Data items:
···
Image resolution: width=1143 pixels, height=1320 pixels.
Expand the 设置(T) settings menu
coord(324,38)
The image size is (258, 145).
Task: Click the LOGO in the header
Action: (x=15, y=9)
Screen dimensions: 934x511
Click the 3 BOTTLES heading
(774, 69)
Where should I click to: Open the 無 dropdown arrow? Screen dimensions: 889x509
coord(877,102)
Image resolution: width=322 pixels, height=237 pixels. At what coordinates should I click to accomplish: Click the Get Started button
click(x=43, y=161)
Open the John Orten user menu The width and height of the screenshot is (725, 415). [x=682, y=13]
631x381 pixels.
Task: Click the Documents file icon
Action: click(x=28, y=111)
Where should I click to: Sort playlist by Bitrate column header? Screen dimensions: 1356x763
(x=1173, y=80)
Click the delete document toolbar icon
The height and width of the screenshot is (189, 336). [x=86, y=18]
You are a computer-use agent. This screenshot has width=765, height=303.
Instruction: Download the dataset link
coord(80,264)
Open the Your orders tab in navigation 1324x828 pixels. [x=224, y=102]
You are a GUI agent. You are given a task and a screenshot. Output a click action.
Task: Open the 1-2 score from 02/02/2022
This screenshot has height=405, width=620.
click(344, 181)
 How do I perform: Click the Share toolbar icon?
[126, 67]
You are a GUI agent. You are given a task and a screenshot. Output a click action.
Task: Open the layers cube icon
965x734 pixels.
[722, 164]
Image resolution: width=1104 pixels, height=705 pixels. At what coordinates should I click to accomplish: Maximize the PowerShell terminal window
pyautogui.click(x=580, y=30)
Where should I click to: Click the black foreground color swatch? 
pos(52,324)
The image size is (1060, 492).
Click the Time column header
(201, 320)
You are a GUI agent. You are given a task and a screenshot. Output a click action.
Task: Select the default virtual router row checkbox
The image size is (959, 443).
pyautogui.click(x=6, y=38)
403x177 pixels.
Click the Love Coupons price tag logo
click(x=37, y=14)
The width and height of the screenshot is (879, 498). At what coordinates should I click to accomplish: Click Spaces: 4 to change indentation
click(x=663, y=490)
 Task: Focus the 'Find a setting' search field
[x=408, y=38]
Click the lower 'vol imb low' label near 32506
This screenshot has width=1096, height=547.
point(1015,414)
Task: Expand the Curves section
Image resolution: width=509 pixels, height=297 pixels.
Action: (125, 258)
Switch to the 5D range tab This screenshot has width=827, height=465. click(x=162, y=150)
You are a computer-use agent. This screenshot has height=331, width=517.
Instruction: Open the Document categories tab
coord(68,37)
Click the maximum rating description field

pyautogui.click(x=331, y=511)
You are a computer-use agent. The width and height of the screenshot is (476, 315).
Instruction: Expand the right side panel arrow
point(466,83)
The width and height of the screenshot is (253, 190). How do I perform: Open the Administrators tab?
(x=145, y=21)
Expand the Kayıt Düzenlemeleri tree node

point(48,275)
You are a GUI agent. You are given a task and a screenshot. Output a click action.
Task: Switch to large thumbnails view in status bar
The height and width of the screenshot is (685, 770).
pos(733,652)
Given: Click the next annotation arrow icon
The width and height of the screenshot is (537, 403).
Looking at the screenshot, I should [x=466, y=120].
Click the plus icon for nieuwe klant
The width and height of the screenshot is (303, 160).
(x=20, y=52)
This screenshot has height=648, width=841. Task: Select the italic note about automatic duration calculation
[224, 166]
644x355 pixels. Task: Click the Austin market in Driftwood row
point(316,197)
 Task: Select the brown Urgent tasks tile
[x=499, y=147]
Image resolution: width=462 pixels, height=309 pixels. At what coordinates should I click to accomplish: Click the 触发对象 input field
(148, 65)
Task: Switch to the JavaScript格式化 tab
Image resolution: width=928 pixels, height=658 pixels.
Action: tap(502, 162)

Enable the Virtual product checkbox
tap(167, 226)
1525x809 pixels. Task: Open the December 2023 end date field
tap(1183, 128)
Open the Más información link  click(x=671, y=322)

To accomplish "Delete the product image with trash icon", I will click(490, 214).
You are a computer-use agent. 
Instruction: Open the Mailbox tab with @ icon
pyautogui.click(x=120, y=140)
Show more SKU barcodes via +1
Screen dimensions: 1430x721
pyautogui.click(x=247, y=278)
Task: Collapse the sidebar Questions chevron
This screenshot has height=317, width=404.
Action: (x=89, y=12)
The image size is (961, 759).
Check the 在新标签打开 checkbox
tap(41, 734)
···
* _ACTION ITEM_
Look at the records above. Copy every line where the string "Switch" occurs.

* _EXERCISE OUTPUT_
Switch to the 5D range tab This screenshot has width=827, height=465. click(x=162, y=150)
Task: Switch to large thumbnails view in status bar
Task: Switch to the JavaScript格式化 tab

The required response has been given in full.